I do believe in self-defense, and protecting the innocent.

Will the slaying of George Tiller end up causing more harm than good?  There may have been some babies spared.  Maybe.  The women seeking late-term abortions may seek other abortionists.  Or perhaps they will be too frightened, or the abortionists will be too frightened.

Since abortion has become like a sacrament to some, I do not foresee the slaying of Tiller causing a shortage of people willing to slaughter these babies.

The Obama Administration may use this to crack down on pro-lifers in general.  Certainly many in the MSM and the abortion-loving public will use this against pro-lifers in general.

As I wrote first, I usually do not condone breaking the law.  On the other hand, I find it difficult to feel badly about the killing of Tiller, after what he has done to so many babies.  I'm just being honest - those are my thoughts and feelings.  Perhaps after I've had time to reflect on this more, I will have more to write.

UPDATE 6:15pm PDT: Pro-life Melinda, over at Stand To Reason, makes a good case for condemning Tiller's killer.  However, notice this pivotal paragraph:
In opposing this evil, one is justified in using only the degree of force necessary to stop any harm that it is within his power to prevent.

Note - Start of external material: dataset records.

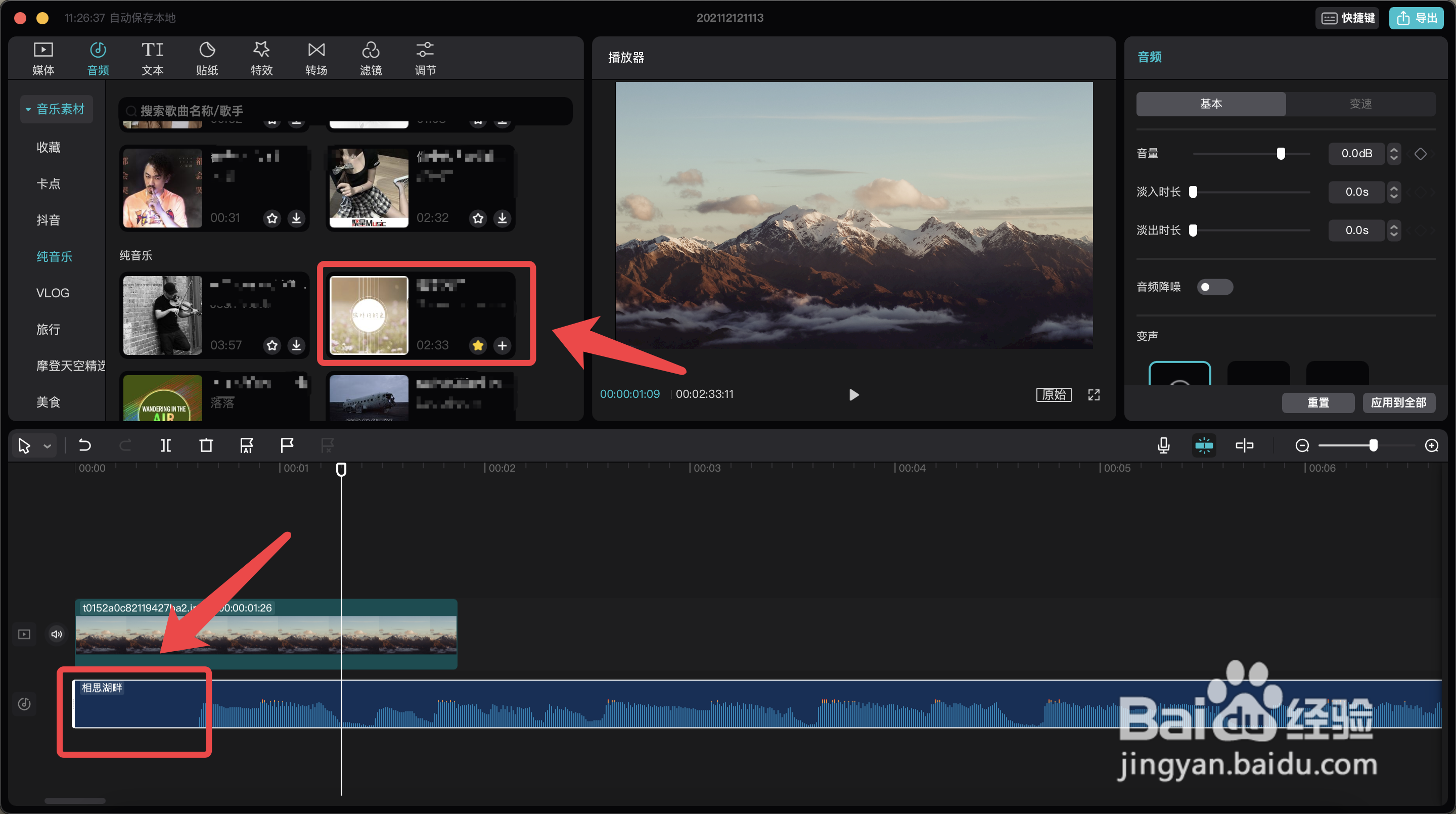Viewport: 1456px width, 814px height.
Task: Switch to the 特效 effects tab
Action: coord(261,58)
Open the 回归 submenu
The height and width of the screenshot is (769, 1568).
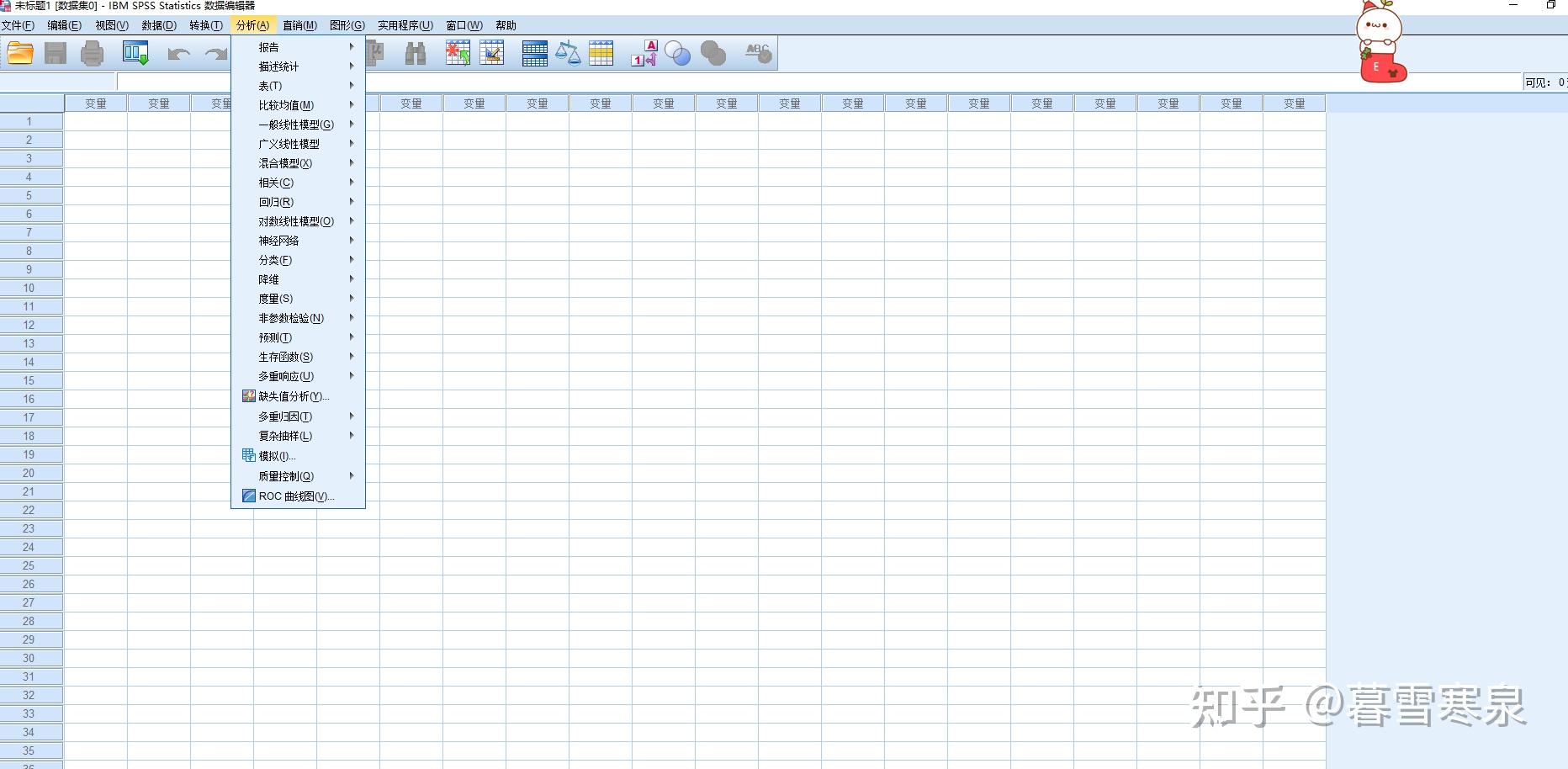pos(276,202)
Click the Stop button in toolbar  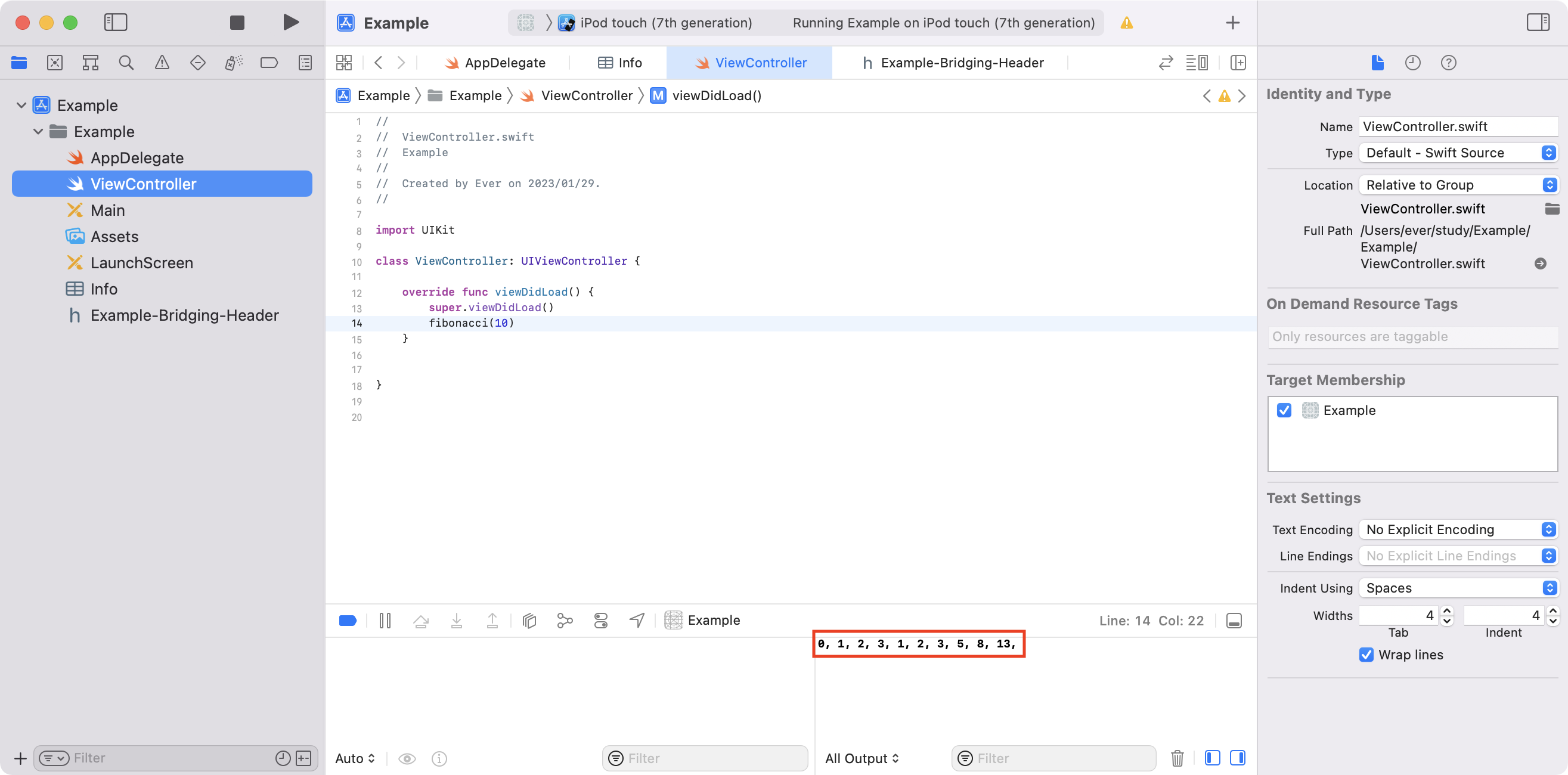tap(237, 23)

Therefore, one is never justified in using lethal force when other measures are available.
For any baby (viable, by the way) facing abortion tomorrow, what could those other means be?  When you read about enslaved people in, say, 1855 - killing their murderous slavemaster, do you really get upset about it?  I don't advise that people kill abortionists.  But I have a hard time feeling sympathy for the abortionist, especially one who is performing late-term abortions.  As a father who has felt my children moving in the womb, and has seen them on ultrasounds, I know that it is wrong to kill them - and it being wrong has nothing to do with whether or not my wife or I want to deal with them.